そして、その答えの無い世界に向かっていくには「間違い」や「失敗」を積み重なることが必要と感じています。なぜなら間違いの中にこそ新しい発見があるからです。失敗から学ぶということが真の学びに繋がるということです。私自身も小さなころからいっぱい失敗を繰り返してきました。先生になってからもたくさん失敗をしてきました。それがあってこそ今があるのかなと感じています。
ぜひ失敗からの学びを積み重ねて行ってください。
さて、改めまして、卒業生の保護者の皆様。お子様のご卒業を心より、お祝い申し上げます。思春期の子どもたちの生活は、心配なところやご苦労も多くあったろうと拝察致します。
3年前にお預かりしました時から本日まで、桃陵中学校教職員一同、真摯に教育活動に取り組んで参りましたが、ご期待に添えられず、至らぬ点も多かったと自覚もしております。

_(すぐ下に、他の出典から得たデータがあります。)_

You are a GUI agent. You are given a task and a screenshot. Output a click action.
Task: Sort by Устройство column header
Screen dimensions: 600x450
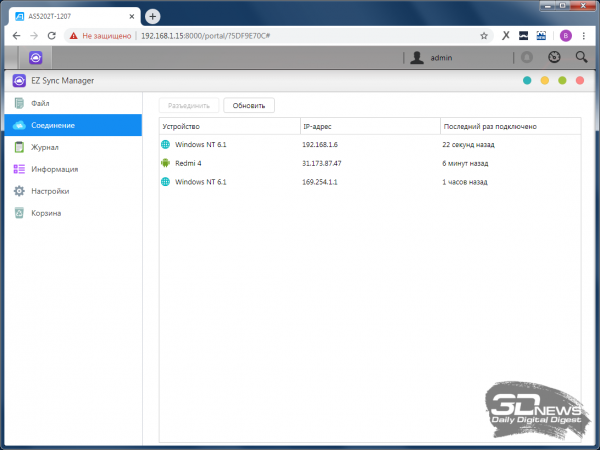click(228, 127)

しかし、この間、終始温かいご理解、ご協力を賜りましたことに、深く感謝を申し上げます。本当にありがとうございました。
最後になりましたが、本校の教育活動にいつもお力添えをいただいているご来賓の皆様、地域の皆様にも心より感謝を申し上げます。ありがとうございました。
では卒業生の皆さん、今日は冒頭に話しました合唱曲「正解」の歌がこの後、聞けるのをとても楽しみにしています。歌詞のサビにもあります。
「採点基準はあなたのこれからの人生」この意味を深く考え、あなたに合った素晴らしい人生を歩んでください。
卒業生86名の前途に幸多かれとお祈りし、式辞といたします。